**DIRECTIONS FOR THIS TASK**
Leave the images out, and otherwise write out each entry exactly.

**THE RECORDS**

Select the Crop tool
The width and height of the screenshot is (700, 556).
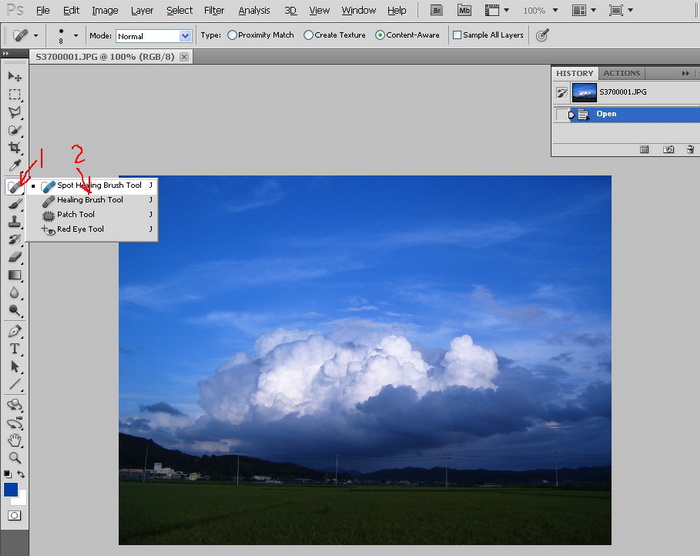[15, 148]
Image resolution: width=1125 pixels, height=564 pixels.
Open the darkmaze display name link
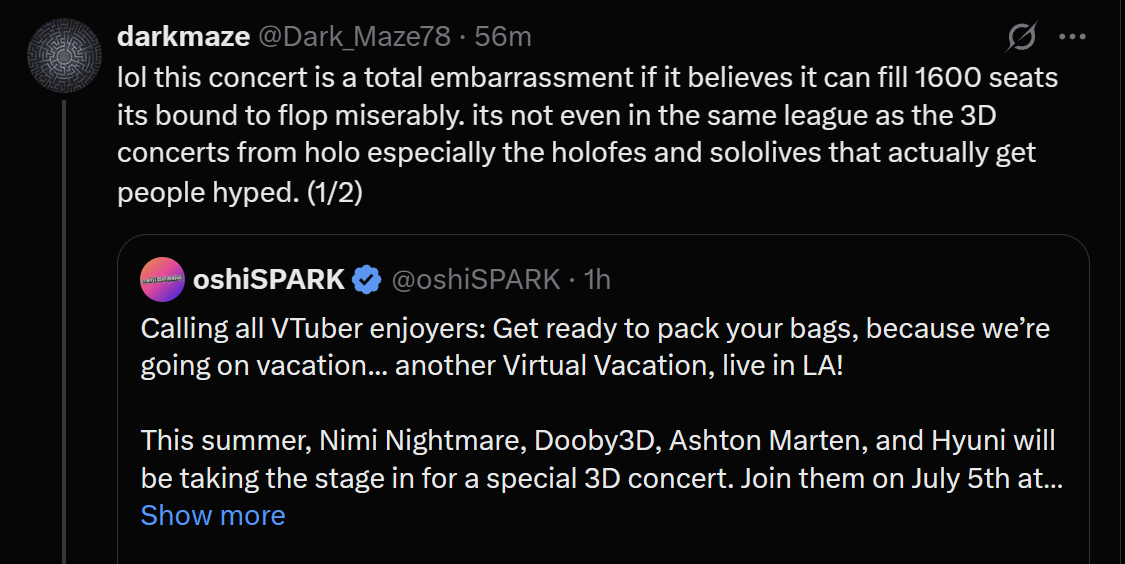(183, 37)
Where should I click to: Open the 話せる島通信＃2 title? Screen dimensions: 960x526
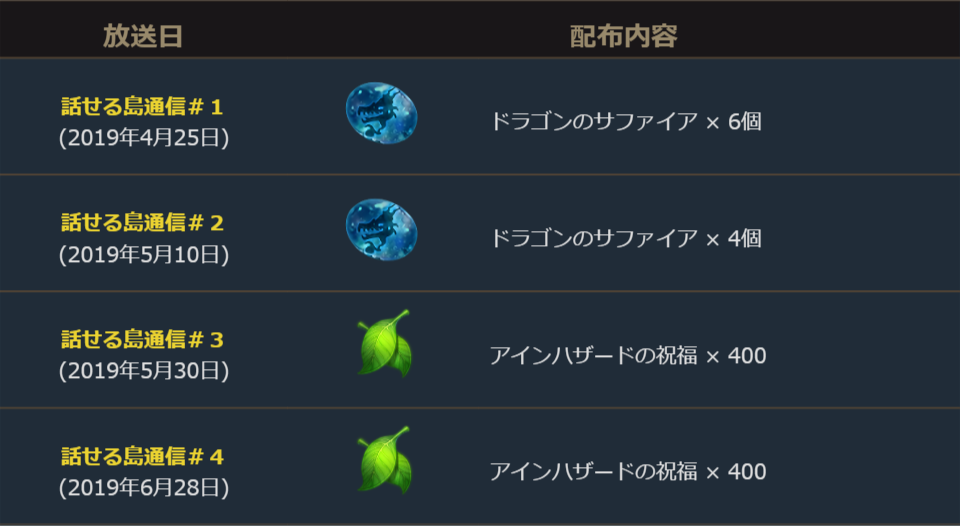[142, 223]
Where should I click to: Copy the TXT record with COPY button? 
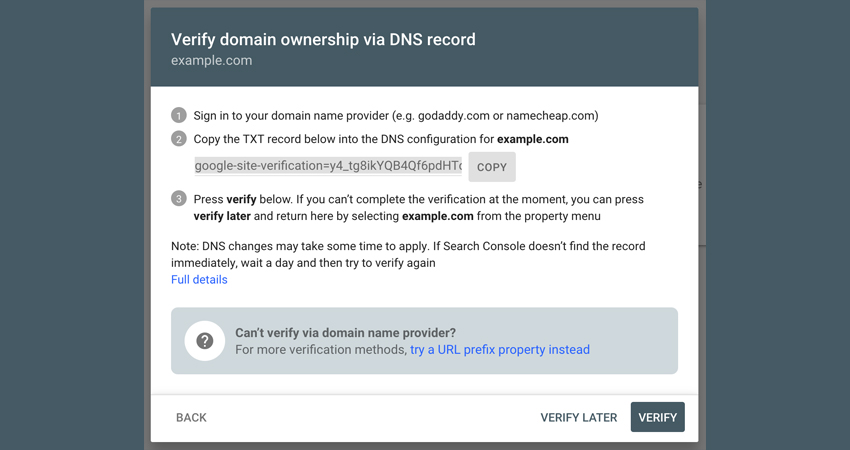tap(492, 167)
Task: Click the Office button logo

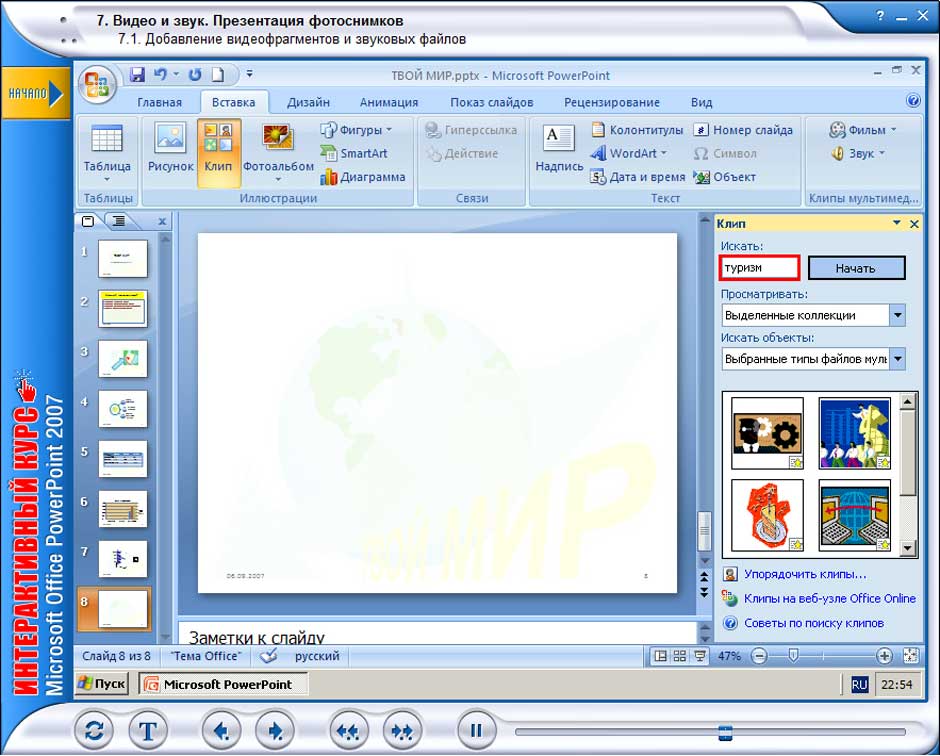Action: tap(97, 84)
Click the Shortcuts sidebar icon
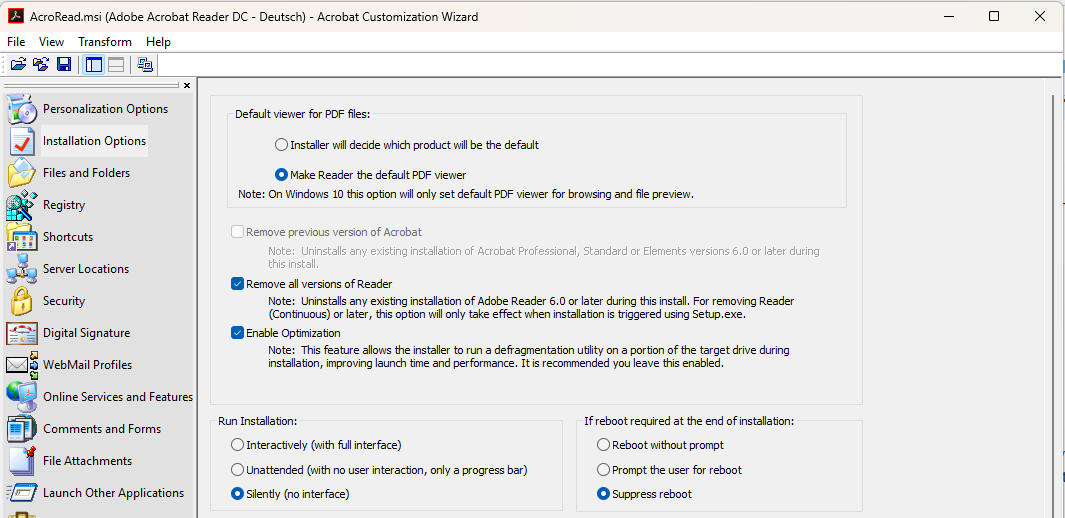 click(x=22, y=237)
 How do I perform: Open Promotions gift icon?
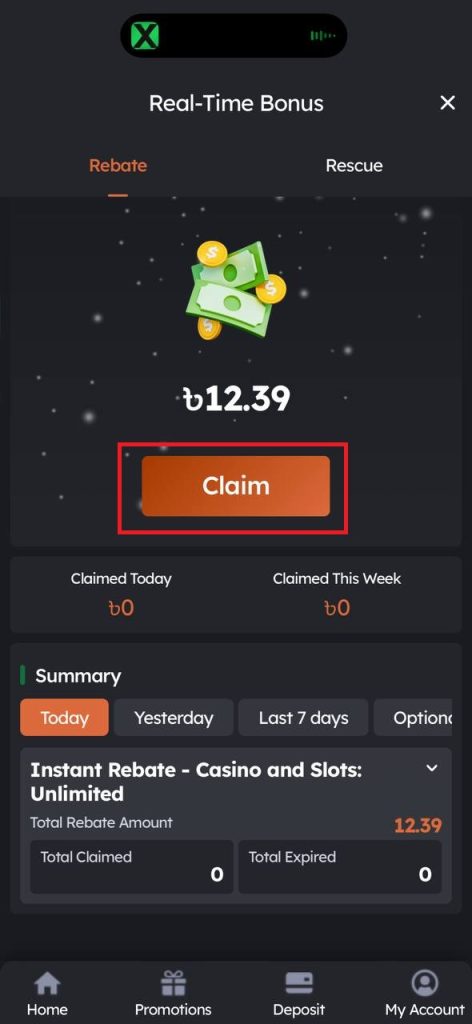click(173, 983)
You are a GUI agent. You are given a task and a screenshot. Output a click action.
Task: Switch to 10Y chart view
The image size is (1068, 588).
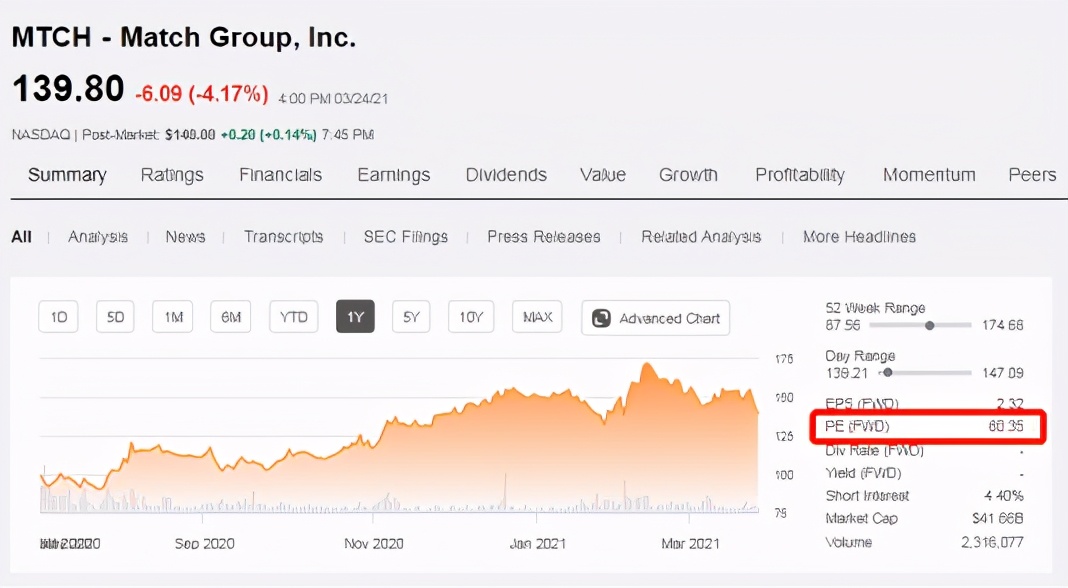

**TASK RESPONSE**
Select the Crop tool
The width and height of the screenshot is (700, 556).
[15, 148]
Image resolution: width=1125 pixels, height=564 pixels.
Open the darkmaze display name link
(183, 37)
Where should I click to: Open the 話せる島通信＃2 title? Screen dimensions: 960x526
[142, 223]
Where should I click to: Copy the TXT record with COPY button? 
tap(492, 167)
Task: Click the Office button logo

Action: tap(97, 84)
Click the Shortcuts sidebar icon
 click(x=22, y=237)
 How do I perform: Open Promotions gift icon?
click(173, 983)
You are a GUI agent. You are given a task and a screenshot. Output a click action.
Task: Switch to 10Y chart view
The image size is (1068, 588).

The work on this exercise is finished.